Abbiamo in programma una mostra documentaria e fotografica e una conferenza di presentazione – in collaborazione con la Sovrintendenza Capitolina e il Museo del Pleistocene di Casal de’ Pazzi – sulla storia del sito e del territorio circostante, dalla preistoria alla ristrutturazione della Vaccheria Nardi e la sua trasformazione in biblioteca pubblica.

Avremmo piacere che partecipassero all’evento anche i cittadini e le associazioni del territorio e chiediamo la vostra collaborazione per reperire materiale riguardante la Vaccheria Nardi e la sua storia: foto e filmati, documenti scritti e testimonianze orali. Compatibilmente con lo spazio disponibile nella sala Mostre, esporremo la documentazione più interessante e meglio conservata.

Potete contattare la biblioteca via mail vaccherianardi@bibliotechediroma.it o telefonando al numero 06 4546 0491.

Vi ringraziamo per la partecipazione!

Dieci anni sono passati da quel giovedì 17 dicembre in cui finalmente la tanto attesa biblioteca Vaccheria Nardi spalancava agli utenti quel cancello. Un cancello tenuto così a lungo sbarrato per lavori e per problemi di varia natura conditi con le solite farragini burocratiche ed anche con qualche ombra.

Oggi l’attesa, lunghissima e sofferta, è stata premiata con una realtà veramente invidiabile, della quale ci riserviamo di parlare più diffusamente, che utenti di tutte le età frequentano perché capace di assecondare molte esigenze, sia per il patrimonio librario che per gli luminosi spazi, interni ed esterni, ed infine per un personale che evidentemente risente della serenità del luogo, per cui sempre disponibile ed encomiabile.

La storia della Biblioteca Vaccheria Nardi è però ancora più antica e tormentata. Risale addirittura al 1976 quando l’allora  V Circoscrizione oggi IV municipio, progetta una biblioteca pubblica e centro culturale,  progetto che viene approvato dalla Giunta regionale con delibera del 12 febbraio 1976.  La nuova biblioteca comunale doveva sorgere nel quartiere di Tiburtino III  perché il territorio andava popolandosi e necessitava di una biblioteca più rispondente e che supplisse alla chiusura della vecchia biblioteca  di Via Mozart che non era in regola con la nuova normativa sulla sicurezza (Legge 696).

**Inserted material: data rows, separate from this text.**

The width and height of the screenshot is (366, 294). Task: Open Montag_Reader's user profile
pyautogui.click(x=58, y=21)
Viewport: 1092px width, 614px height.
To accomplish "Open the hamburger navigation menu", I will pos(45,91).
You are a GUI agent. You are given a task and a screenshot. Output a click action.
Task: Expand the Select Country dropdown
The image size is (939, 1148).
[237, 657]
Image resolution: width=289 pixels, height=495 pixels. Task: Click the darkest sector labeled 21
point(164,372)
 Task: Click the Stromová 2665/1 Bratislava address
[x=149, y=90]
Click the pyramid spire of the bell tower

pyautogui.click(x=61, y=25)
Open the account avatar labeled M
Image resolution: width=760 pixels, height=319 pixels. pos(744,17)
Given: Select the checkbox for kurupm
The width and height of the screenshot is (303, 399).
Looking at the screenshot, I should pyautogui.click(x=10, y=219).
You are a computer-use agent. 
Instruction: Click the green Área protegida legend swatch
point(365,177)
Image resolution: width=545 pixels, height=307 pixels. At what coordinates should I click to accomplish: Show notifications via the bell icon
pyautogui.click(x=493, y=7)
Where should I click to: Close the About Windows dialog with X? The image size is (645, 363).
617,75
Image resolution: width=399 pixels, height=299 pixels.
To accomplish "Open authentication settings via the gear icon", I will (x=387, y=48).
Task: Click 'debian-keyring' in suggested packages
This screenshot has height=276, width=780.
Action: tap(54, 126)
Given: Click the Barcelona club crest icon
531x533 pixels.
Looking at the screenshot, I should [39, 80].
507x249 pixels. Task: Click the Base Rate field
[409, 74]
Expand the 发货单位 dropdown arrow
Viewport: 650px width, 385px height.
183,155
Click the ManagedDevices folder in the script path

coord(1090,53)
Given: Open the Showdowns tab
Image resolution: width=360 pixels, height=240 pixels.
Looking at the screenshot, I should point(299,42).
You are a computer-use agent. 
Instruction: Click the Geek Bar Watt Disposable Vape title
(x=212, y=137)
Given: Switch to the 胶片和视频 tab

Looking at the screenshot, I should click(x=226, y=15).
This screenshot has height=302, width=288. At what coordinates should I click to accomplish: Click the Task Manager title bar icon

È nel 1996 (venti anni dopo cioè) che il Comune di Roma si arrende all’ultima mobilitazione di cittadini ed associazioni e il Casale della Vaccheria Nardi diventa patrimonio del Comune.

Passano ben 7 anni  e la Biblioteca Mozart che aveva continuato a svolgere la sua funzione intermittentemente e con orari ridotti, chiude definitivamente al pubblico e la mancanza si fa sentire.

Nel frattempo i lavori al Casale Nardi erano iniziati ma non procedevano tant’è che nel 2007, un lettore ci scrisse Sono passati oltre dieci anni, i lavori di ristrutturazione vanno a singhiozzo e a tutt’oggi si attende ancora il trasferimento della biblioteca Mozart nel vicino Casale Nardi. L’apertura viene rinviata da un anno all’altro e difficilmente la nuova Biblioteca Mozart verrà inaugurata nel 2007, proprio in concomitanza con l’anno di “Torino Capitale Mondiale del Libro con Roma”.

Oggi, per festeggiare il decennale, la direzione della Biblioteca annuncia un programma di eventi da svolgersi nelle due settimane che precedono le feste natalizie.

In programma c’è una mostra documentaria e fotografica e una conferenza di presentazione in collaborazione con la Sovrintendenza Capitolina e il Museo del Pleistocene di Casal de’ Pazzi- sulla storia del sito e del territorio circostante, dalla preistoria alla ristrutturazione della vetusta Vaccheria Nardi e la sua trasformazione in biblioteca pubblica.

Inoltre, due concerti e alcuni film. I cittadini e le associazioni del territorio sono chiamati con le loro testimonianze ed eventualmente foto e filmati e quant’altro riguardi la Vaccheria Nardi e la sua storia, come documenti scritti e testimonianze orali che avranno degna collocazione.